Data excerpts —
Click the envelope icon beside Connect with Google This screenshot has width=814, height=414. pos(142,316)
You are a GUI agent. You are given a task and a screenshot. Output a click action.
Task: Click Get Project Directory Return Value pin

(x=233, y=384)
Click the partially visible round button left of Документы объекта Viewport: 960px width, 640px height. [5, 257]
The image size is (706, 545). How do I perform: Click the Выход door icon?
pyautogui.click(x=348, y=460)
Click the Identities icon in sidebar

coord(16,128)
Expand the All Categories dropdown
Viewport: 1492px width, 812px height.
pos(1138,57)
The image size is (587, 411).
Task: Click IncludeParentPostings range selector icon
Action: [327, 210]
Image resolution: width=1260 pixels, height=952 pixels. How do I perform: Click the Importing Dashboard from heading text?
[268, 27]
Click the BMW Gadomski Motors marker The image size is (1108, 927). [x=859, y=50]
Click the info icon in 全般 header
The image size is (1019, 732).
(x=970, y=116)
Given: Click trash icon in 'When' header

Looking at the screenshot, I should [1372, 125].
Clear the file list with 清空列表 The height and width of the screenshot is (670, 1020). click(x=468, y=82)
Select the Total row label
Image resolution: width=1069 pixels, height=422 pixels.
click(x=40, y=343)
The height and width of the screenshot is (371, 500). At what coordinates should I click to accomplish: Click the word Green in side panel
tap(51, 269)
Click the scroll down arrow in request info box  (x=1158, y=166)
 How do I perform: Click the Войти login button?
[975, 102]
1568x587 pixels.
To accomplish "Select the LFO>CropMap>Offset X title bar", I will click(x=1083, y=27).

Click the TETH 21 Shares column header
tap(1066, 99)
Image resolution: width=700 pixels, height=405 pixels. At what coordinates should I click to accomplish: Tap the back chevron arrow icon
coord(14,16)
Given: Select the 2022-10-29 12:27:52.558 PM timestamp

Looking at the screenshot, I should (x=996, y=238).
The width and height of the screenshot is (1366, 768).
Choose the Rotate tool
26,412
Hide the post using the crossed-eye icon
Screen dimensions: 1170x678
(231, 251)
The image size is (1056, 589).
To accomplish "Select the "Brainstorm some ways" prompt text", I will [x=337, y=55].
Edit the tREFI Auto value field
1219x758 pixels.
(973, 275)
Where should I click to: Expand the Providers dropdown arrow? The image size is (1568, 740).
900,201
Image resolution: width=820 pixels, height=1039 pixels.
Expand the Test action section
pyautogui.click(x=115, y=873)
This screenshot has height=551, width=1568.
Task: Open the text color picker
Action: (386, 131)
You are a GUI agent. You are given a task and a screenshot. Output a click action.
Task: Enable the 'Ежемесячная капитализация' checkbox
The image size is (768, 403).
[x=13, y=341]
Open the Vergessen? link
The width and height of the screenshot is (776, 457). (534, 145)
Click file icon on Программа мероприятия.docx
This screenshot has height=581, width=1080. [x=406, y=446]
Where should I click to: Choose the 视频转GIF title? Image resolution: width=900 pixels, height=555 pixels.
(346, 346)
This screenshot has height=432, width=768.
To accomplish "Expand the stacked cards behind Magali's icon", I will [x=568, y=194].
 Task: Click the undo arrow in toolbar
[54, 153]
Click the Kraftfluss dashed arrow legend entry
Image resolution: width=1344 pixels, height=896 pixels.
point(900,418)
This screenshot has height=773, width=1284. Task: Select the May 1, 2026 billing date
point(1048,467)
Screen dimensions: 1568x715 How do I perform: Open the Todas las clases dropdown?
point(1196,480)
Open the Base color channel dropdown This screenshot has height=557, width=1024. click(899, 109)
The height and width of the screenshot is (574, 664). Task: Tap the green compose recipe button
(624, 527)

Exercise instructions — Which of the lines above carry the string "info"? Pick them out and copy them.

Completed task —
Click the info icon in 全般 header
Click the scroll down arrow in request info box  (x=1158, y=166)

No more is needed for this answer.